Social Stratification Comparison of Working Class with Middle Class

When comparing the differences between the middle classes and working classes, there are many definitions, income categories, educational classifications, lifestyle issues and work categories. 

Income as a determinant of middle class standing:

With income, the US Census Bureau defines middle class as the 20th percentile of income for a four person family, which ranges from around  $50,000 US to $60,000 US. For a four person family, the median income of around $70,000 US is also used for a dividing line, where half of the population makes more and half make less.
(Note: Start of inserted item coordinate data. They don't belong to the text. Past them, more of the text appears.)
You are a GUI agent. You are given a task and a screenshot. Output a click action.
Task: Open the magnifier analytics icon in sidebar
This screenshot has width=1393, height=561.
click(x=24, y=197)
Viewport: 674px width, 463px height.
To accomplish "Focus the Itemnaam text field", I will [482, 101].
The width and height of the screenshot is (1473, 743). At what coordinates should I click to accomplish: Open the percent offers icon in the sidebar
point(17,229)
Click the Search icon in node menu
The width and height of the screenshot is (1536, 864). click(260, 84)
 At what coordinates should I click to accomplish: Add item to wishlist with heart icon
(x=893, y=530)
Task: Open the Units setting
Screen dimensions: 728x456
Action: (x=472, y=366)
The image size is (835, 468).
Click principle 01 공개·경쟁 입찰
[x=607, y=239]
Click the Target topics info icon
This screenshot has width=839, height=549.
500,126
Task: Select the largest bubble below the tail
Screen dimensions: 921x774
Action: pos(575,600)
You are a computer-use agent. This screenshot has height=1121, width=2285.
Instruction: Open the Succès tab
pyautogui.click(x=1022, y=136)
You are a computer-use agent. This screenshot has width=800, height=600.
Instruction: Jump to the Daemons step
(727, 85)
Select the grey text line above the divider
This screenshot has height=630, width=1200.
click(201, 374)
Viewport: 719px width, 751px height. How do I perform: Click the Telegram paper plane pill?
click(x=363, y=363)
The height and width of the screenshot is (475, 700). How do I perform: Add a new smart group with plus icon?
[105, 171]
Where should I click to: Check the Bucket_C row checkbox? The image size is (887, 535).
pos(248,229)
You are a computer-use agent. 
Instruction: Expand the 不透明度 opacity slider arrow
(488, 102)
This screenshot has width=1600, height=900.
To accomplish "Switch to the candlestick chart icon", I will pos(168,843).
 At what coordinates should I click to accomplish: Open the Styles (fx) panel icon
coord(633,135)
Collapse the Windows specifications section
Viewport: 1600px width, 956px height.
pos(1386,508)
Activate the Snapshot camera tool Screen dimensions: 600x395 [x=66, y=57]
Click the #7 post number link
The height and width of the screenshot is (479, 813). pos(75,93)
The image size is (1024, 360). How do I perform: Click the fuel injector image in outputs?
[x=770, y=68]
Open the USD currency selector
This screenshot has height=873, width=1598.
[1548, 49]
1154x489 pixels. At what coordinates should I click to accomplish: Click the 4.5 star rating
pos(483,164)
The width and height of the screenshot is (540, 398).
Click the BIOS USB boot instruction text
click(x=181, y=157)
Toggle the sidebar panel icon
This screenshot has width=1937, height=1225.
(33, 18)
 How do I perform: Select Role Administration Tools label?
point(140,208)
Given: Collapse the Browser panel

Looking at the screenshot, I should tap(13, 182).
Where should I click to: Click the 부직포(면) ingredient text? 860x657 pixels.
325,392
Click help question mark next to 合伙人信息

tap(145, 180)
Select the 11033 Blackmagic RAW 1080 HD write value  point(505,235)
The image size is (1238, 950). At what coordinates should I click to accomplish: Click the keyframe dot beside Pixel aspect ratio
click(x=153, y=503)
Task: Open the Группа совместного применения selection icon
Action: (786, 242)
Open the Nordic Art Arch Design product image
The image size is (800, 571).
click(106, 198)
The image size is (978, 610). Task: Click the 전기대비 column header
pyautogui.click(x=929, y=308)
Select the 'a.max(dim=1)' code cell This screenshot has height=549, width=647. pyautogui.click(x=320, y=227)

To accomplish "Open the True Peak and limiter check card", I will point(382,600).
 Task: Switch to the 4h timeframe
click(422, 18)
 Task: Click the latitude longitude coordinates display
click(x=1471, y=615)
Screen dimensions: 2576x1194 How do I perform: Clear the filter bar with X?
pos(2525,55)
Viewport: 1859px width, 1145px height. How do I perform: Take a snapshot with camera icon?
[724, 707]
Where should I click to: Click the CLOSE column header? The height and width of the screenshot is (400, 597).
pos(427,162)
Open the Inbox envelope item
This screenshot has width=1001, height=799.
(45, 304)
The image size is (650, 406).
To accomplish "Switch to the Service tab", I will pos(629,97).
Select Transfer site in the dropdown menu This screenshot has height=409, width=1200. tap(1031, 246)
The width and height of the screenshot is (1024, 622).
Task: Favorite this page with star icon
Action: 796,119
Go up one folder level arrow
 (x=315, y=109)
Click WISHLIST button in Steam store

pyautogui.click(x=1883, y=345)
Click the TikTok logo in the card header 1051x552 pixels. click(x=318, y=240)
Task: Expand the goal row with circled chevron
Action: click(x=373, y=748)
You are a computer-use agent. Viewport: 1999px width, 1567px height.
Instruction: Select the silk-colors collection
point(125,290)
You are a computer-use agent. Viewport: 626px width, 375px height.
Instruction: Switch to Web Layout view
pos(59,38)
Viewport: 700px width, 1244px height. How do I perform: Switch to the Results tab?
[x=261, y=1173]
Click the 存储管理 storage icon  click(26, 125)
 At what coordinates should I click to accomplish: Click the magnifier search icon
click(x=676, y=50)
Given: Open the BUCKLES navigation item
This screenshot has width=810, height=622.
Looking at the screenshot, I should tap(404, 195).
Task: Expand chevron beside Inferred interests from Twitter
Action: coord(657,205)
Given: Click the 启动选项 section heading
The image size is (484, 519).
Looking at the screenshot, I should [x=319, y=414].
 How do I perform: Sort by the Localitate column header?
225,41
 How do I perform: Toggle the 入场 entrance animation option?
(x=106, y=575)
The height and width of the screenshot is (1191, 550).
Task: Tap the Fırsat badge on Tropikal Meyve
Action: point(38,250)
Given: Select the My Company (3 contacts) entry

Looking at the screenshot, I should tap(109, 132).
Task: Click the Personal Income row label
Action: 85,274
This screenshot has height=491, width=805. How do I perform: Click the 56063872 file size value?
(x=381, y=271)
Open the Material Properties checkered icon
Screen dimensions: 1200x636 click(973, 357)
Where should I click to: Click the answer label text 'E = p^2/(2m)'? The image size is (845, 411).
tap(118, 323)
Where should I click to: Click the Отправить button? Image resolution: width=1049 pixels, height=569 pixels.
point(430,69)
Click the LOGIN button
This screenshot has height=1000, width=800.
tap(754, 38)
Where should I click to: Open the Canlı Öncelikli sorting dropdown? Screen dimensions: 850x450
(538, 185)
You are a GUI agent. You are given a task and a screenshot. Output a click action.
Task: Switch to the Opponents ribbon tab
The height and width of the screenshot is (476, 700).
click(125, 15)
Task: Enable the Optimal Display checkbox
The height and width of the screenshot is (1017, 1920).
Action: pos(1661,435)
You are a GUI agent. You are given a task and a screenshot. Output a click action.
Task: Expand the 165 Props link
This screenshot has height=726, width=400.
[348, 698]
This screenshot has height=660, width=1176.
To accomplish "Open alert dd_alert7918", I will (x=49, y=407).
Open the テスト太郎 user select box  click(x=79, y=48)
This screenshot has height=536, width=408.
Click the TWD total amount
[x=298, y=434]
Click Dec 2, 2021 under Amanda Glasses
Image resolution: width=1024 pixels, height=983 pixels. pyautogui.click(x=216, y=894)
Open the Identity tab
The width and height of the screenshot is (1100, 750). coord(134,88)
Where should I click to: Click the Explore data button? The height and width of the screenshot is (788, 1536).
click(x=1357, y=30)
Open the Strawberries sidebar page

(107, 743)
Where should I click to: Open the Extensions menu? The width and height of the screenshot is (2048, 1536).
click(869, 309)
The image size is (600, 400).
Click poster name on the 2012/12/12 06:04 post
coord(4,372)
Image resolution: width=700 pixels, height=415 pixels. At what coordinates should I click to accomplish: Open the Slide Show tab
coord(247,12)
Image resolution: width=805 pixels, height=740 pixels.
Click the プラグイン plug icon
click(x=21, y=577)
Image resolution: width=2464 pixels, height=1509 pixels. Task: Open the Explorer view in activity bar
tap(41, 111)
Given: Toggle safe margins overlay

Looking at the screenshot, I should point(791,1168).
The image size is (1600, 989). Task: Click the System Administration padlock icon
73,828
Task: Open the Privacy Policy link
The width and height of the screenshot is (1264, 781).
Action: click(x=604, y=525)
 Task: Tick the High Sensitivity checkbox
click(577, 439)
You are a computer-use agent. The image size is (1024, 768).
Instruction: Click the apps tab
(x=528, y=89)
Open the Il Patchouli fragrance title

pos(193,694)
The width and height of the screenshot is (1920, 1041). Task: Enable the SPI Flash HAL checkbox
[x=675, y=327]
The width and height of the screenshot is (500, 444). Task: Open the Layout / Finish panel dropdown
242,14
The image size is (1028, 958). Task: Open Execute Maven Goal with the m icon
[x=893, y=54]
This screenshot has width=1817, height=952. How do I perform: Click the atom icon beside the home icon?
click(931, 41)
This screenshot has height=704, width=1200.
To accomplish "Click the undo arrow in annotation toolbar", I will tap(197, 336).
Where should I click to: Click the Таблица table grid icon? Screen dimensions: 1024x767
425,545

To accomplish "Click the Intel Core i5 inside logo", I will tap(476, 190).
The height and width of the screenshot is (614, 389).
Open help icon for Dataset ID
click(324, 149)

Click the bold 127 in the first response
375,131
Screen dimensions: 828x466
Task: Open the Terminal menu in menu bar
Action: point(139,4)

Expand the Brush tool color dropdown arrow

This makes it safe to say that a monthly income of around $4,500 US would put a person or family solidly in the middle class.

Of course, many people are single, have larger families or have smaller or multi-generational families, which might make the actual quality of life from a  middle class income vary widely. Thus, we get into more difficult to determine factors that separate Middle Class from Working Class people.

Wage earners:

Working class people are defined in Websters Dictionary as “Wage earners”. Websters has a clarification that limits the work to manual labor. In this day and age, “Wage earners” can be anything but manual laborers! As a result, more is needed than income or the type of work that is done to determine who is working class as opposed to middle class.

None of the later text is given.